• Your goal: Repeat every row below word for word, without changing a single character.

• Information shown:

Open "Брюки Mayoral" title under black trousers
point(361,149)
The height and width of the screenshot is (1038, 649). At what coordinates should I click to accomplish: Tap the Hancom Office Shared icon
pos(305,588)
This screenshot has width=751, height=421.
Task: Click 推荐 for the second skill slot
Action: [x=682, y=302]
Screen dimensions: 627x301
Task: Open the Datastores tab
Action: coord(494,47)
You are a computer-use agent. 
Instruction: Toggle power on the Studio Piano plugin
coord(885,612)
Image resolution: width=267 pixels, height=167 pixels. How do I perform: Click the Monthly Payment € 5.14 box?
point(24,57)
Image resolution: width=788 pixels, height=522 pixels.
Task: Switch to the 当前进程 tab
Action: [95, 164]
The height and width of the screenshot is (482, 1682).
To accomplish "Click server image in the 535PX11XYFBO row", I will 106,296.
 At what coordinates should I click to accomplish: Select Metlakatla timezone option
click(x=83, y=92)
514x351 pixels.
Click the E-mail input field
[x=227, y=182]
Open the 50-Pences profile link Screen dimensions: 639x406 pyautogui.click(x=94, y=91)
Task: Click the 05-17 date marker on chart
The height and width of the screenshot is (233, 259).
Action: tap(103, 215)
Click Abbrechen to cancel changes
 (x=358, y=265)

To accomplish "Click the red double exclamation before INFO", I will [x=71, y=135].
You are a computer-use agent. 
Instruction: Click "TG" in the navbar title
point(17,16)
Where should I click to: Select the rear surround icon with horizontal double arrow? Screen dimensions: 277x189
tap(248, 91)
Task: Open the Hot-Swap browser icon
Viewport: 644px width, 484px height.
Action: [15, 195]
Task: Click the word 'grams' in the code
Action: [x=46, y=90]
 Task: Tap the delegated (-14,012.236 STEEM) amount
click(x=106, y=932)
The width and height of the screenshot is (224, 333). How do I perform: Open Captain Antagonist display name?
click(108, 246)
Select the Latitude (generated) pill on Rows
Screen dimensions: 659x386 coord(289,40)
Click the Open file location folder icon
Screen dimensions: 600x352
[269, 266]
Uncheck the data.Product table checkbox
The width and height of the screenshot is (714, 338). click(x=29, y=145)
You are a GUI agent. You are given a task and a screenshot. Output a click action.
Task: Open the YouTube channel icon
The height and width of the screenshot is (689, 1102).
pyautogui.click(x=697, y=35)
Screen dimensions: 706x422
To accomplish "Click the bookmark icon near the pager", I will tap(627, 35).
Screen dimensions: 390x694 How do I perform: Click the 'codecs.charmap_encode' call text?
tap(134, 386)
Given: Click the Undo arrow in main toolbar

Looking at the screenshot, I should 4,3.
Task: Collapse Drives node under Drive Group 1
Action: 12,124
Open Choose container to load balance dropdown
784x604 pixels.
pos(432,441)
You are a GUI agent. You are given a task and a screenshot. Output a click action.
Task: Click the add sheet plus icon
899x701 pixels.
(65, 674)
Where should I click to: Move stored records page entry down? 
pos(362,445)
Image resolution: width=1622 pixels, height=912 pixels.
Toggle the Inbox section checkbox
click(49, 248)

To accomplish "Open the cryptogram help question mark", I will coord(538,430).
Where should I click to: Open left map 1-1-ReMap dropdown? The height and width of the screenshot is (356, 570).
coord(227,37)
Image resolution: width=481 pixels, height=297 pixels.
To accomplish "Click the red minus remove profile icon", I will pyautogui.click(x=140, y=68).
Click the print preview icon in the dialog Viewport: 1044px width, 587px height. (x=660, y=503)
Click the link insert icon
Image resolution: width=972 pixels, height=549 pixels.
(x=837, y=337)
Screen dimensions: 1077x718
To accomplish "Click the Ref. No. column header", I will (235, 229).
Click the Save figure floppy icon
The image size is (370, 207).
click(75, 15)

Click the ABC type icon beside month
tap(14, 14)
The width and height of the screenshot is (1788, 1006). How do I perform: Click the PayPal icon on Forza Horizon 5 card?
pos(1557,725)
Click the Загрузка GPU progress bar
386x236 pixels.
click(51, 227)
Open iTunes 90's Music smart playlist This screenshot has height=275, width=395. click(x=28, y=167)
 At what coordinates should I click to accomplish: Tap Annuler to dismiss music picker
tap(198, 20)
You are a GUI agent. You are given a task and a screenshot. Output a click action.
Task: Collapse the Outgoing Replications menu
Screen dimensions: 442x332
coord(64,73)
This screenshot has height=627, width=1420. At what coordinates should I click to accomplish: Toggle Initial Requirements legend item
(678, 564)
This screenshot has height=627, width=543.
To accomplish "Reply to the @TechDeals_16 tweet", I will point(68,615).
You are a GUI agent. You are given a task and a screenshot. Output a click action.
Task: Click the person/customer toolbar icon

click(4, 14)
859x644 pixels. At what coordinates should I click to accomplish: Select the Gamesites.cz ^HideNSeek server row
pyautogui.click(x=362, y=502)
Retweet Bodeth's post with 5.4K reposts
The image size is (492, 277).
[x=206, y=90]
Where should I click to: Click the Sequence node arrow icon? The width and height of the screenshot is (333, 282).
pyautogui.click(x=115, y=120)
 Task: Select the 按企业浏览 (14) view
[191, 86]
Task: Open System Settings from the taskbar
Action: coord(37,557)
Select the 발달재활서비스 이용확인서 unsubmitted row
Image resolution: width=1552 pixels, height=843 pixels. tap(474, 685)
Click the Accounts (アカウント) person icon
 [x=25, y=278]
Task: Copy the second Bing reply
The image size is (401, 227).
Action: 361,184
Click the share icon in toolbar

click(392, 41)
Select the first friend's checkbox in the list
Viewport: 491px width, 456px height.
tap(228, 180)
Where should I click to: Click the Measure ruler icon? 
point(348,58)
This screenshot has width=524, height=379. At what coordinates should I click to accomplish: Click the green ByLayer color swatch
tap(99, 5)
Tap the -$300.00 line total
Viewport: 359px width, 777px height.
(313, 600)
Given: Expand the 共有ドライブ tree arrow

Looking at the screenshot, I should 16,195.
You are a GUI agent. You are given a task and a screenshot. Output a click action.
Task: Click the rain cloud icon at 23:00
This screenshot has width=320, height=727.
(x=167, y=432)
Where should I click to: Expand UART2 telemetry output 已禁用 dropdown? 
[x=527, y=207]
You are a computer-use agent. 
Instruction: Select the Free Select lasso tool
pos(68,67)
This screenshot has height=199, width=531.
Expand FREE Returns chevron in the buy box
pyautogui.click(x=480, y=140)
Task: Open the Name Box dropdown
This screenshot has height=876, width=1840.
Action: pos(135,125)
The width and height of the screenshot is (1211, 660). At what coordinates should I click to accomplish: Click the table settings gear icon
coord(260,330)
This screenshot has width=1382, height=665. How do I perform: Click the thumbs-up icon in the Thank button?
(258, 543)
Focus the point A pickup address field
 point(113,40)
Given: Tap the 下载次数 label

• Correct result:
Open "Брюки Mayoral" title under black trousers
point(361,149)
The height and width of the screenshot is (1038, 649). At what coordinates should I click to accomplish: Tap the Hancom Office Shared icon
pos(305,588)
This screenshot has width=751, height=421.
Task: Click 推荐 for the second skill slot
Action: [x=682, y=302]
Screen dimensions: 627x301
Task: Open the Datastores tab
Action: coord(494,47)
You are a computer-use agent. 
Instruction: Toggle power on the Studio Piano plugin
coord(885,612)
Image resolution: width=267 pixels, height=167 pixels. How do I perform: Click the Monthly Payment € 5.14 box?
point(24,57)
Image resolution: width=788 pixels, height=522 pixels.
Task: Switch to the 当前进程 tab
Action: [95, 164]
The height and width of the screenshot is (482, 1682).
To accomplish "Click server image in the 535PX11XYFBO row", I will 106,296.
 At what coordinates should I click to accomplish: Select Metlakatla timezone option
click(x=83, y=92)
514x351 pixels.
Click the E-mail input field
[x=227, y=182]
Open the 50-Pences profile link Screen dimensions: 639x406 pyautogui.click(x=94, y=91)
Task: Click the 05-17 date marker on chart
The height and width of the screenshot is (233, 259).
Action: tap(103, 215)
Click Abbrechen to cancel changes
 (x=358, y=265)

To accomplish "Click the red double exclamation before INFO", I will [x=71, y=135].
You are a computer-use agent. 
Instruction: Click "TG" in the navbar title
point(17,16)
Where should I click to: Select the rear surround icon with horizontal double arrow? Screen dimensions: 277x189
tap(248, 91)
Task: Open the Hot-Swap browser icon
Viewport: 644px width, 484px height.
Action: [15, 195]
Task: Click the word 'grams' in the code
Action: [x=46, y=90]
 Task: Tap the delegated (-14,012.236 STEEM) amount
click(x=106, y=932)
The width and height of the screenshot is (224, 333). How do I perform: Open Captain Antagonist display name?
click(108, 246)
Select the Latitude (generated) pill on Rows
Screen dimensions: 659x386 coord(289,40)
Click the Open file location folder icon
Screen dimensions: 600x352
[269, 266]
Uncheck the data.Product table checkbox
The width and height of the screenshot is (714, 338). click(x=29, y=145)
You are a GUI agent. You are given a task and a screenshot. Output a click action.
Task: Open the YouTube channel icon
The height and width of the screenshot is (689, 1102).
pyautogui.click(x=697, y=35)
Screen dimensions: 706x422
To accomplish "Click the bookmark icon near the pager", I will tap(627, 35).
Screen dimensions: 390x694 How do I perform: Click the 'codecs.charmap_encode' call text?
tap(134, 386)
Given: Click the Undo arrow in main toolbar

Looking at the screenshot, I should 4,3.
Task: Collapse Drives node under Drive Group 1
Action: 12,124
Open Choose container to load balance dropdown
784x604 pixels.
pos(432,441)
You are a GUI agent. You are given a task and a screenshot. Output a click action.
Task: Click the add sheet plus icon
899x701 pixels.
(65, 674)
Where should I click to: Move stored records page entry down? 
pos(362,445)
Image resolution: width=1622 pixels, height=912 pixels.
Toggle the Inbox section checkbox
click(49, 248)

To accomplish "Open the cryptogram help question mark", I will coord(538,430).
Where should I click to: Open left map 1-1-ReMap dropdown? The height and width of the screenshot is (356, 570).
coord(227,37)
Image resolution: width=481 pixels, height=297 pixels.
To accomplish "Click the red minus remove profile icon", I will pyautogui.click(x=140, y=68).
Click the print preview icon in the dialog Viewport: 1044px width, 587px height. (x=660, y=503)
Click the link insert icon
Image resolution: width=972 pixels, height=549 pixels.
(x=837, y=337)
Screen dimensions: 1077x718
To accomplish "Click the Ref. No. column header", I will (235, 229).
Click the Save figure floppy icon
The image size is (370, 207).
click(75, 15)

Click the ABC type icon beside month
tap(14, 14)
The width and height of the screenshot is (1788, 1006). How do I perform: Click the PayPal icon on Forza Horizon 5 card?
pos(1557,725)
Click the Загрузка GPU progress bar
386x236 pixels.
click(51, 227)
Open iTunes 90's Music smart playlist This screenshot has height=275, width=395. click(x=28, y=167)
 At what coordinates should I click to accomplish: Tap Annuler to dismiss music picker
tap(198, 20)
You are a GUI agent. You are given a task and a screenshot. Output a click action.
Task: Collapse the Outgoing Replications menu
Screen dimensions: 442x332
coord(64,73)
This screenshot has height=627, width=1420. At what coordinates should I click to accomplish: Toggle Initial Requirements legend item
(678, 564)
This screenshot has height=627, width=543.
To accomplish "Reply to the @TechDeals_16 tweet", I will point(68,615).
You are a GUI agent. You are given a task and a screenshot. Output a click action.
Task: Click the person/customer toolbar icon

click(4, 14)
859x644 pixels. At what coordinates should I click to accomplish: Select the Gamesites.cz ^HideNSeek server row
pyautogui.click(x=362, y=502)
Retweet Bodeth's post with 5.4K reposts
The image size is (492, 277).
[x=206, y=90]
Where should I click to: Click the Sequence node arrow icon? The width and height of the screenshot is (333, 282).
pyautogui.click(x=115, y=120)
 Task: Select the 按企业浏览 (14) view
[191, 86]
Task: Open System Settings from the taskbar
Action: coord(37,557)
Select the 발달재활서비스 이용확인서 unsubmitted row
Image resolution: width=1552 pixels, height=843 pixels. tap(474, 685)
Click the Accounts (アカウント) person icon
 [x=25, y=278]
Task: Copy the second Bing reply
The image size is (401, 227).
Action: 361,184
Click the share icon in toolbar

click(392, 41)
Select the first friend's checkbox in the list
Viewport: 491px width, 456px height.
tap(228, 180)
Where should I click to: Click the Measure ruler icon? 
point(348,58)
This screenshot has width=524, height=379. At what coordinates should I click to accomplish: Click the green ByLayer color swatch
tap(99, 5)
Tap the -$300.00 line total
Viewport: 359px width, 777px height.
(313, 600)
Given: Expand the 共有ドライブ tree arrow

Looking at the screenshot, I should 16,195.
You are a GUI agent. You are given a task and a screenshot. Output a click action.
Task: Click the rain cloud icon at 23:00
This screenshot has width=320, height=727.
(x=167, y=432)
Where should I click to: Expand UART2 telemetry output 已禁用 dropdown? 
[x=527, y=207]
You are a computer-use agent. 
Instruction: Select the Free Select lasso tool
pos(68,67)
This screenshot has height=199, width=531.
Expand FREE Returns chevron in the buy box
pyautogui.click(x=480, y=140)
Task: Open the Name Box dropdown
This screenshot has height=876, width=1840.
Action: pos(135,125)
The width and height of the screenshot is (1211, 660). At what coordinates should I click to accomplish: Click the table settings gear icon
coord(260,330)
This screenshot has width=1382, height=665. How do I perform: Click the thumbs-up icon in the Thank button?
(258, 543)
Focus the point A pickup address field
 point(113,40)
Given: Tap the 下载次数 label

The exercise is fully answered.